Work instruction:
Please retype the material beneath this task exactly, starting with its first line and finishing with the line containing "[button] (567, 19)".

- Opening Delimiter -

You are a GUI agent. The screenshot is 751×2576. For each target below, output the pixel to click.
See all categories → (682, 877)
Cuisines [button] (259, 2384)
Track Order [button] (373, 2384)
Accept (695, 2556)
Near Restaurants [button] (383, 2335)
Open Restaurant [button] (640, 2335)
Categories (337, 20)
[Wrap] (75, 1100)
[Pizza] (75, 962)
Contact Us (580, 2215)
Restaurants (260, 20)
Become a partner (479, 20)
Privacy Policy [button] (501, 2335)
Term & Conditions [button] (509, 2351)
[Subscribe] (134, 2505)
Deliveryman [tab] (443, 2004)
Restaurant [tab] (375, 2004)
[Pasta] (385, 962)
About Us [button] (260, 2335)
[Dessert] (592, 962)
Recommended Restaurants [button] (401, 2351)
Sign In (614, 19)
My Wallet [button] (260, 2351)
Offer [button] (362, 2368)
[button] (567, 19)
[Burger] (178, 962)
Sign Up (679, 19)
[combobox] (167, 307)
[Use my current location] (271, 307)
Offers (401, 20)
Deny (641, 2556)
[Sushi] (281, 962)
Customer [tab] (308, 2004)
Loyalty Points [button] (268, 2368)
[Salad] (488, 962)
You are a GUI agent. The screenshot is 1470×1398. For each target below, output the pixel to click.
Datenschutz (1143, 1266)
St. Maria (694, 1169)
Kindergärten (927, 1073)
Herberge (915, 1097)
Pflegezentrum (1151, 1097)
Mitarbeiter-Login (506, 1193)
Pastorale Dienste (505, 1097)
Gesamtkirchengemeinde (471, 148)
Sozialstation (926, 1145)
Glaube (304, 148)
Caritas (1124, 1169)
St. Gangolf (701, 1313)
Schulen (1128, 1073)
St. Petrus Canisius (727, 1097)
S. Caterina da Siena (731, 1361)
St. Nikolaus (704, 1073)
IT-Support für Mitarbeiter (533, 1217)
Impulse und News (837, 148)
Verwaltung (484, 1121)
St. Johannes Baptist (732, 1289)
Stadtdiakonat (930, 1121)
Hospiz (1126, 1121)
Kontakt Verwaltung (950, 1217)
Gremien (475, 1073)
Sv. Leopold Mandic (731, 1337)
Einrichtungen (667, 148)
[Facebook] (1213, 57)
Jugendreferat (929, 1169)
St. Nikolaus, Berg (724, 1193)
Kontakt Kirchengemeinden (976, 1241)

- Closing Delimiter -

Answer to the exercise:
You are a GUI agent. The screenshot is 751×2576. For each target below, output the pixel to click.
See all categories → (682, 877)
Cuisines [button] (259, 2384)
Track Order [button] (373, 2384)
Accept (695, 2556)
Near Restaurants [button] (383, 2335)
Open Restaurant [button] (640, 2335)
Categories (337, 20)
[Wrap] (75, 1100)
[Pizza] (75, 962)
Contact Us (580, 2215)
Restaurants (260, 20)
Become a partner (479, 20)
Privacy Policy [button] (501, 2335)
Term & Conditions [button] (509, 2351)
[Subscribe] (134, 2505)
Deliveryman [tab] (443, 2004)
Restaurant [tab] (375, 2004)
[Pasta] (385, 962)
About Us [button] (260, 2335)
[Dessert] (592, 962)
Recommended Restaurants [button] (401, 2351)
Sign In (614, 19)
My Wallet [button] (260, 2351)
Offer [button] (362, 2368)
[button] (567, 19)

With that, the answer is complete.